About this exercise. Set down each of the records below exactly as it reads. No pictures go into the copy.

Information supplied.

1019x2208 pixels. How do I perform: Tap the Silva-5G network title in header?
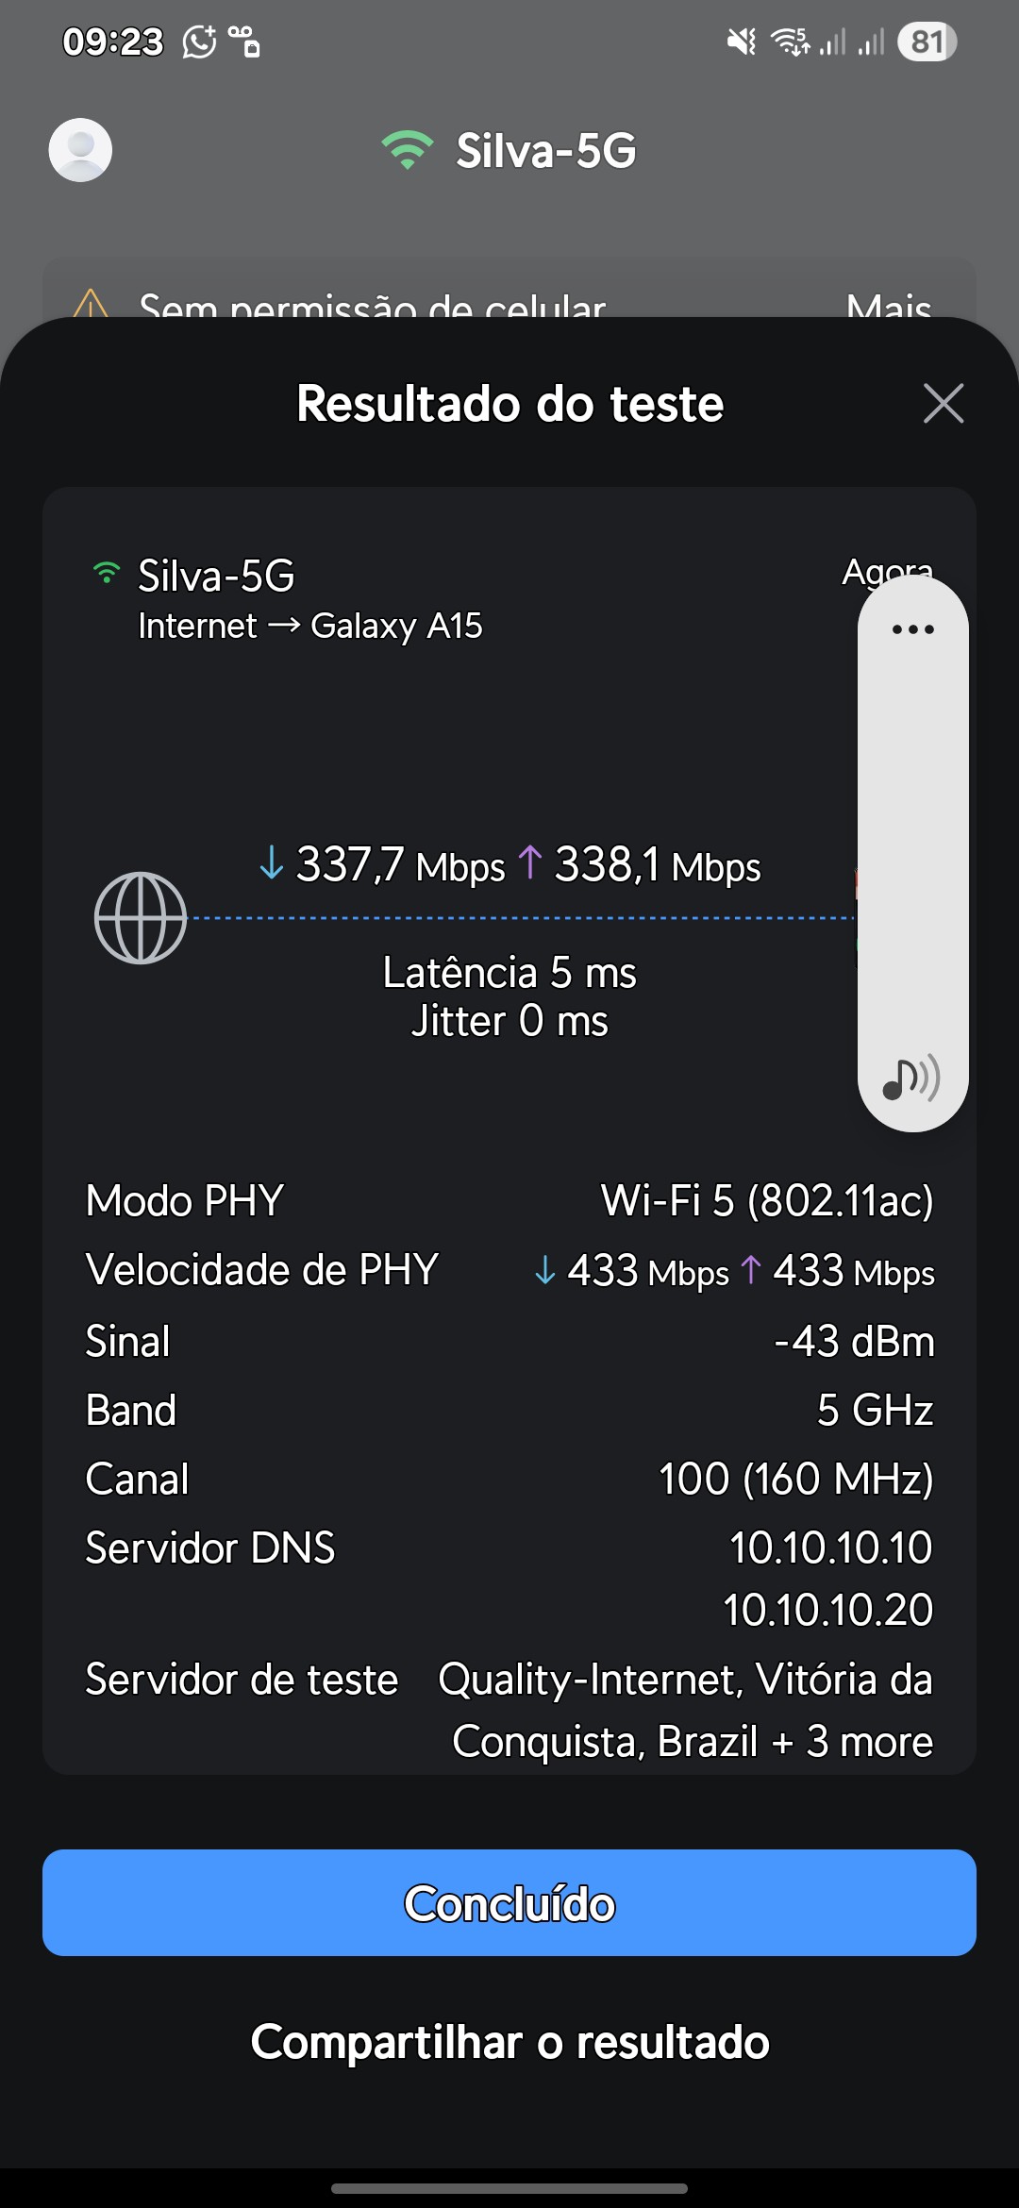coord(545,151)
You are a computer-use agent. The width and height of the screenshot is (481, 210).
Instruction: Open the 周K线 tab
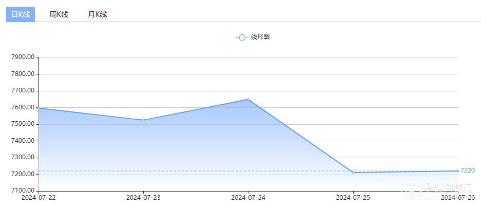pyautogui.click(x=59, y=14)
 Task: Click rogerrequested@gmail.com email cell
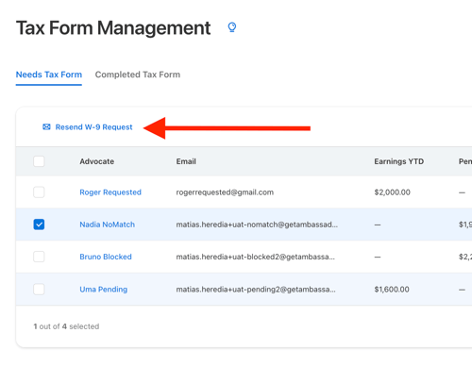coord(225,192)

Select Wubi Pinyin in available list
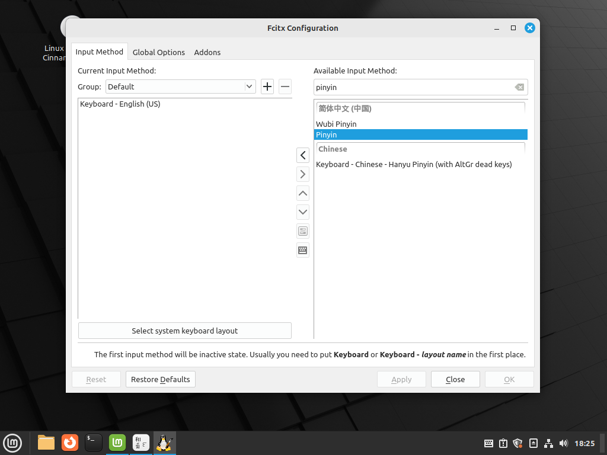tap(336, 124)
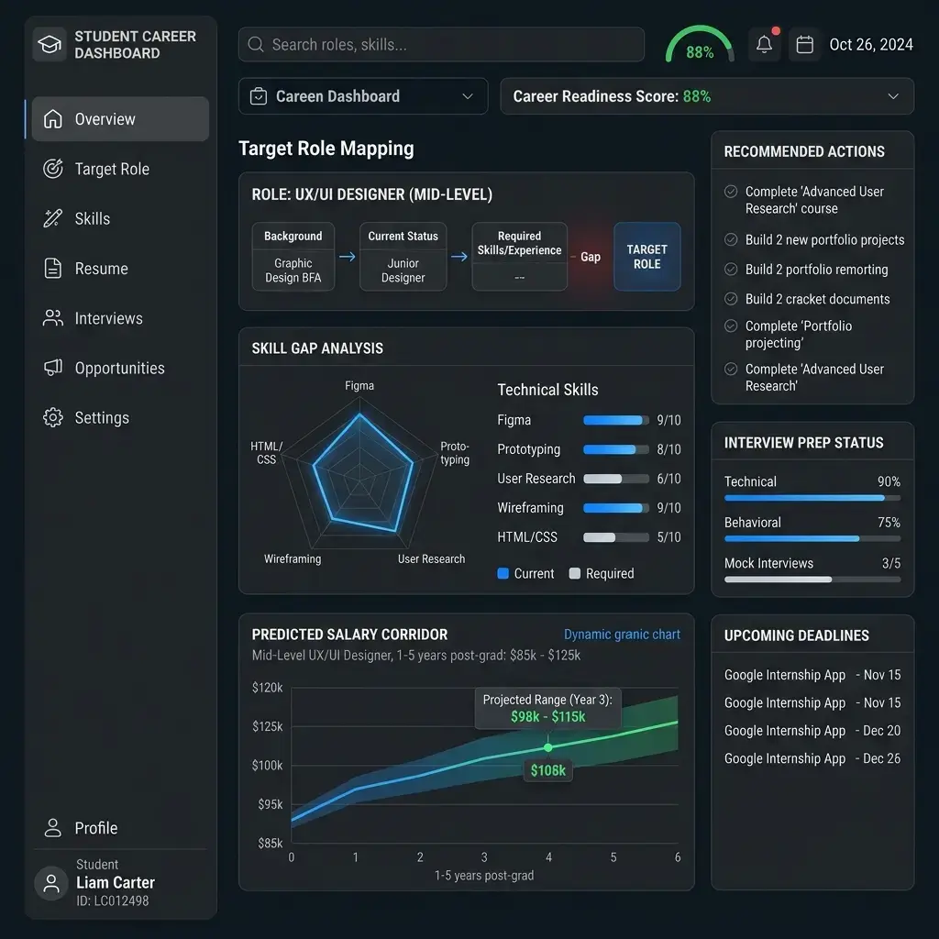Expand the Career Readiness Score chevron
The width and height of the screenshot is (939, 939).
893,95
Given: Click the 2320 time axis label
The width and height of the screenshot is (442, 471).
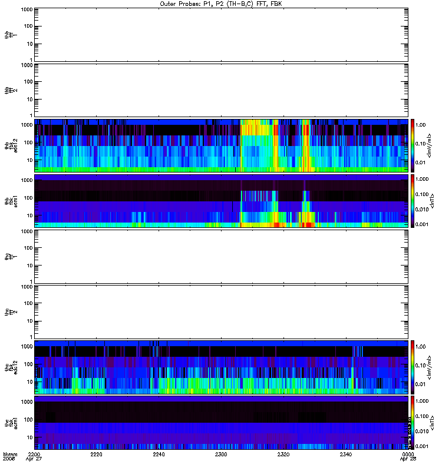Looking at the screenshot, I should point(283,454).
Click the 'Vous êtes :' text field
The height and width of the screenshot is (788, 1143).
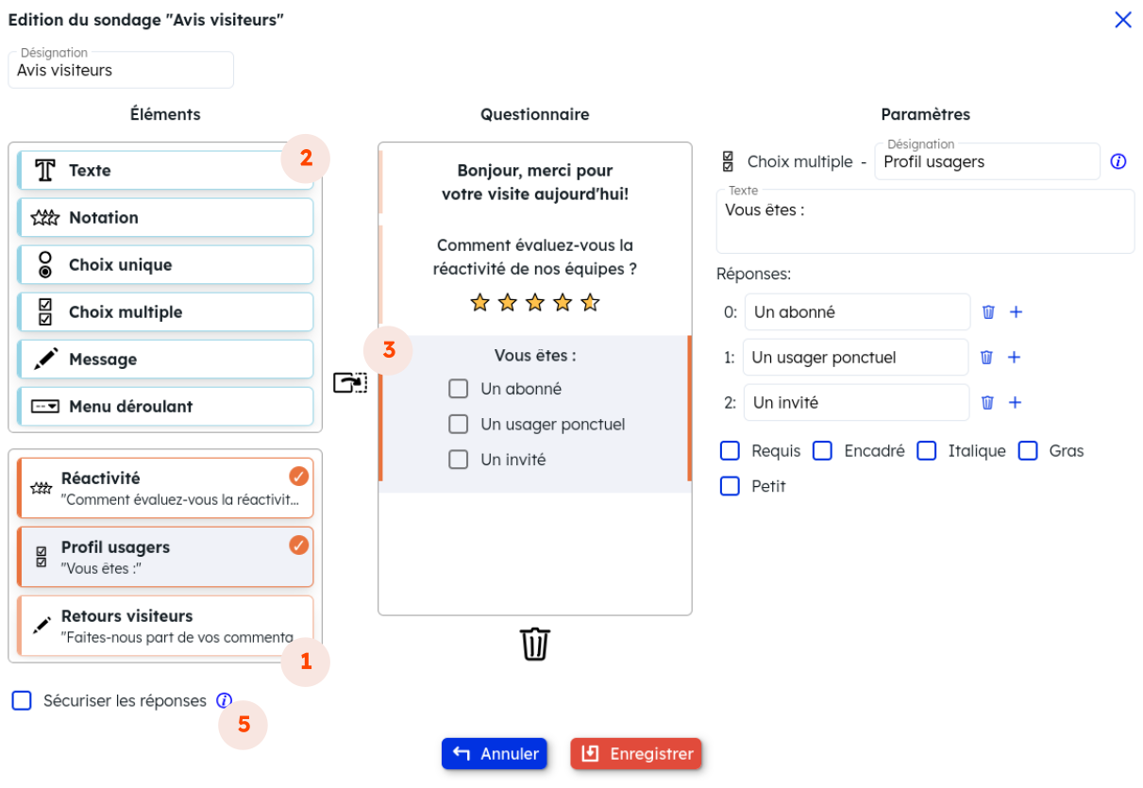point(925,222)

Solution for this task.
1019x2208 pixels. How do I perform: Tap the Silva-5G network title in header?
coord(545,151)
You are a computer-use agent. The width and height of the screenshot is (481, 210).
Instruction: Open the 周K线 tab
pyautogui.click(x=59, y=14)
 Task: Click rogerrequested@gmail.com email cell
coord(225,192)

Select Wubi Pinyin in available list
tap(336, 124)
Expand the Career Readiness Score chevron
The width and height of the screenshot is (939, 939).
893,95
Given: Click the 2320 time axis label
The width and height of the screenshot is (442, 471).
Looking at the screenshot, I should point(283,454).
Click the 'Vous êtes :' text field
The height and width of the screenshot is (788, 1143).
point(925,222)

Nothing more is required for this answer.